* Brief *
Set down only these lines, exactly: the line containing "You are a GUI" and all lines through the end of the data below. Omit pictures.

Segment Start: Material for the task

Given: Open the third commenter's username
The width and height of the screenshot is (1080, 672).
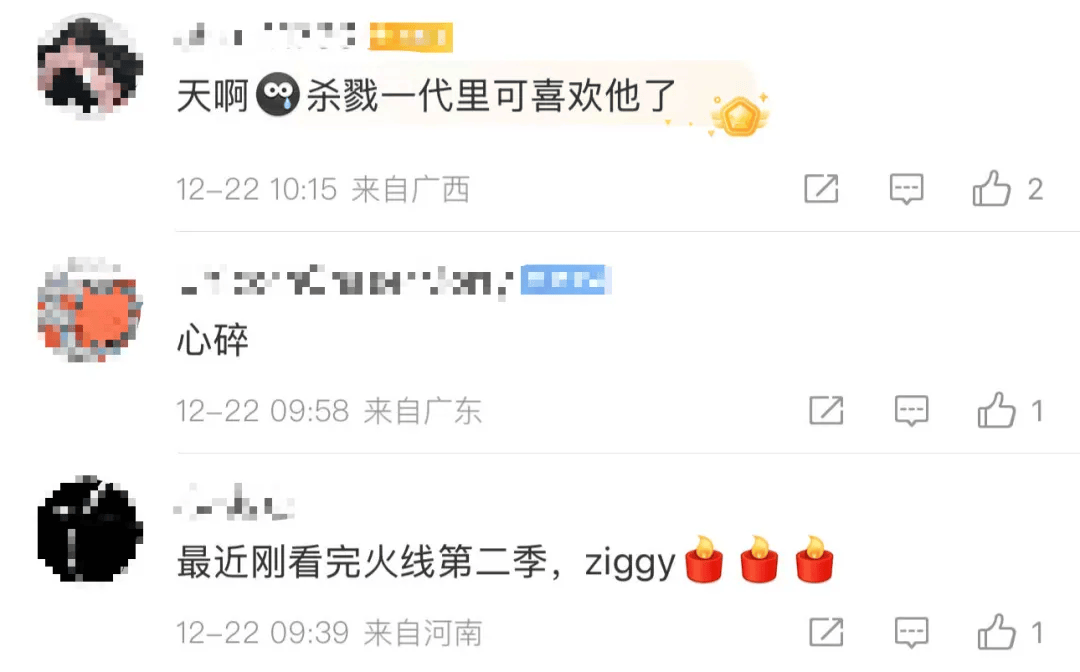Looking at the screenshot, I should point(235,503).

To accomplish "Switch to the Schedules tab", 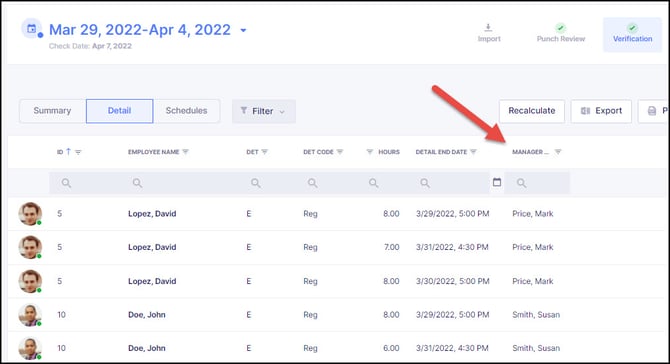I will click(186, 111).
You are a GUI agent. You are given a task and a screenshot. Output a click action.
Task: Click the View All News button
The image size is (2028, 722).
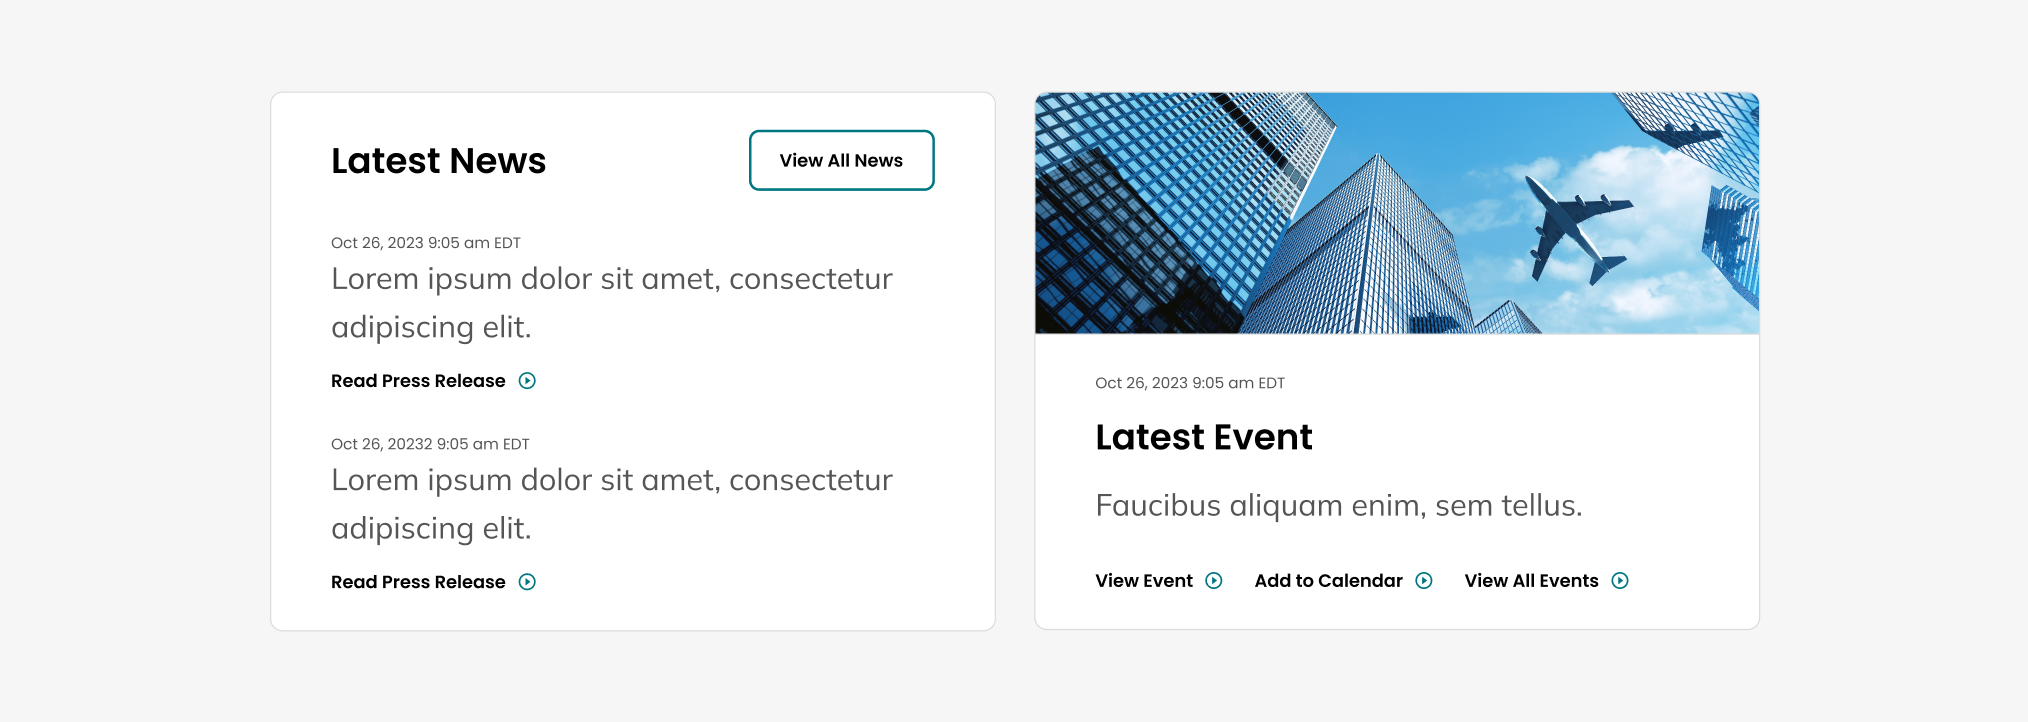(x=841, y=160)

Segment End: Material for the task

* The completed task *
You are a GUI agent. You are given a task and a screenshot. Output a click action.
Task: Click the View All News button
The image size is (2028, 722).
(x=841, y=160)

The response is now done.